**EXERCISES:**
A: Reproduce the passage in the cyber security discussion from "If you can stand" up to and including "happen this year.".
B: In the cyber security discussion, what new term did the Federal Government/DoD adopt in place of "Information Assurance"?
C: According to the cyber security discussion, why do many government Information Assurance/Cyber Security jobs consider an applicant's aptitude, education, certifications, and experience?

**PROVIDED PASSAGE:**
───

If you can stand the pay cut, you could work as a GS Civilian. Many government Information Assurance/Cyber Security jobs are open under direct hire authority, so they look at your aptitude, education, certifications, and experience; ostensibly to hire the most-qualified candidates outside of the normal hiring procedures.
This is a subject that's been broached at national, but buy-in has been slow to build. We'll get there, it just won't happen this year.
what sort of broaching has been done? Is this like a conversation over coffee at a conference, or a multi-meeting strategy session with principles and SMEs?
If CAP wants relevence in IT security, it might want to start by not adopting 20 year old buzz words like "cyber".
Quote from: Eclipse on April 19, 2017, 11:39:05 AMIf CAP wants relevence in IT security, it might want to start by not adopting 20 year old buzz words like "cyber".Tell that to the Federal Government/DoD, then. They just changed "Information Assurance" to "Cyber Security" like yesterday (in government time.) (To be fair, I cringe a little at "cyber," too.)
I finally gave up the fight. "What do you do at work?" "I do cyber security."
Quote from: Spaceman3750 on April 19, 2017, 02:09:57 PMI finally gave up the fight. "What do you do at work?" "I do cyber security."((*snicker*)) Passing out computer access slips to the homeless at the library is not ((*snort*)) "cyber security"...
...((*snicker*)) Passing out computer access slips to the homeless at the library is not ((*snort*)) "cyber security"...
I love this, but I guess I may be behind the times because I did not realize the term, cyber security was so old!

───

**SUPPLIED ENTRIES:**
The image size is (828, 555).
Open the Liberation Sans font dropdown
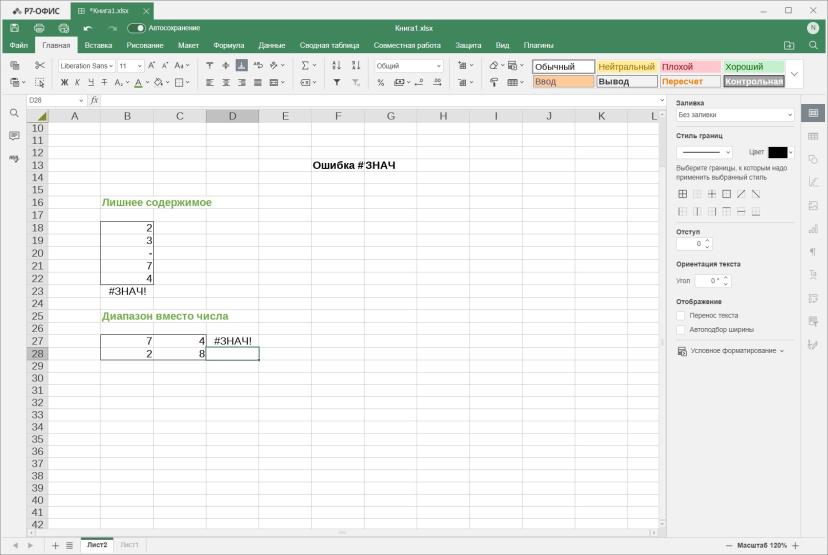(x=87, y=66)
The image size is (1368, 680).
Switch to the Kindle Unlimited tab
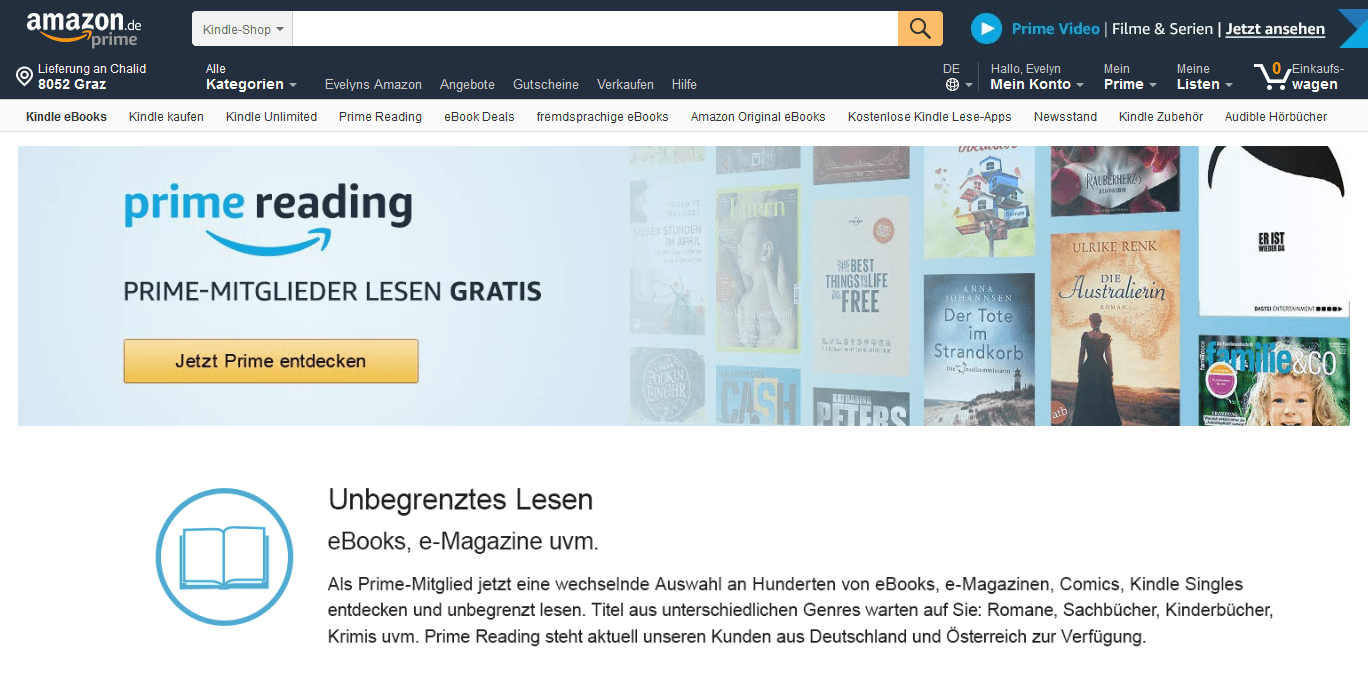tap(271, 117)
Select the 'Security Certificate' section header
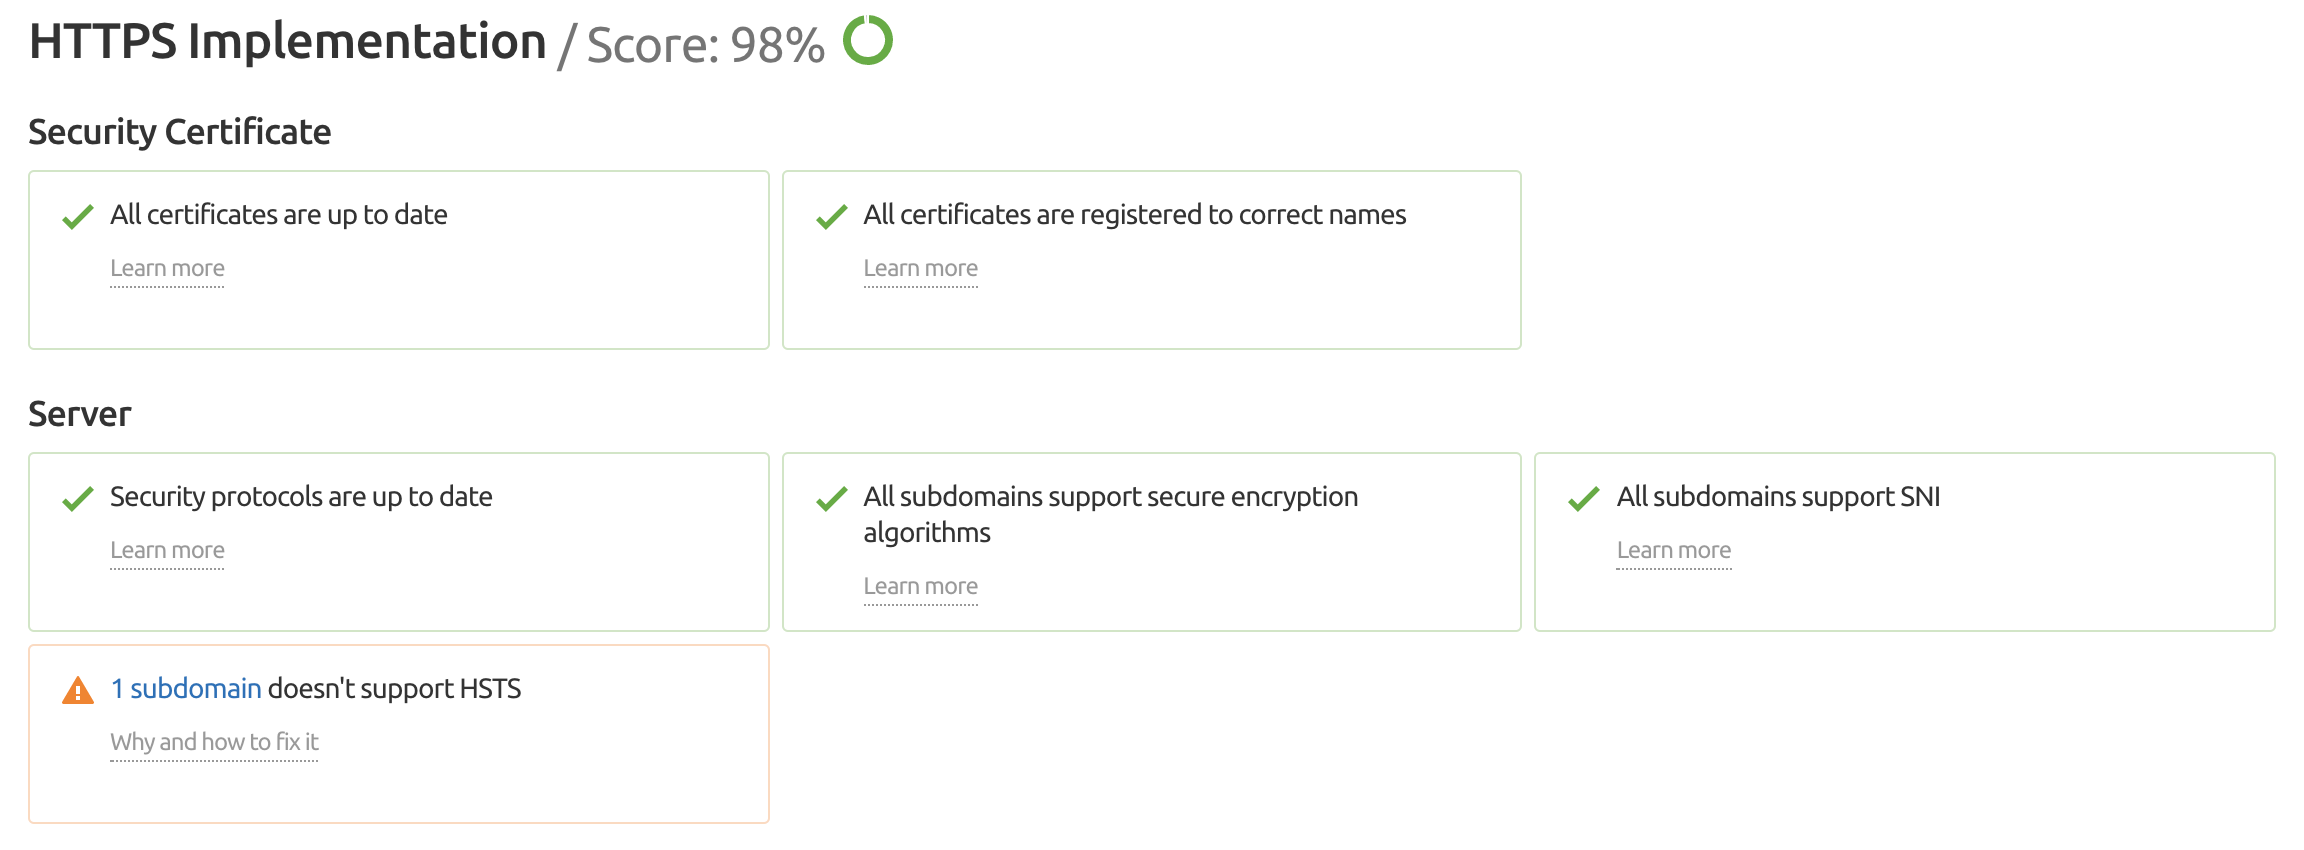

───

**ANSWERS FOR THIS EXERCISE:**
A:
If you can stand the pay cut, you could work as a GS Civilian. Many government Information Assurance/Cyber Security jobs are open under direct hire authority, so they look at your aptitude, education, certifications, and experience; ostensibly to hire the most-qualified candidates outside of the normal hiring procedures.
This is a subject that's been broached at national, but buy-in has been slow to build. We'll get there, it just won't happen this year.

B: "Cyber Security"

C: Many of these jobs are open under direct hire authority. That authority is ostensibly meant to hire the most-qualified candidates outside the normal hiring procedures.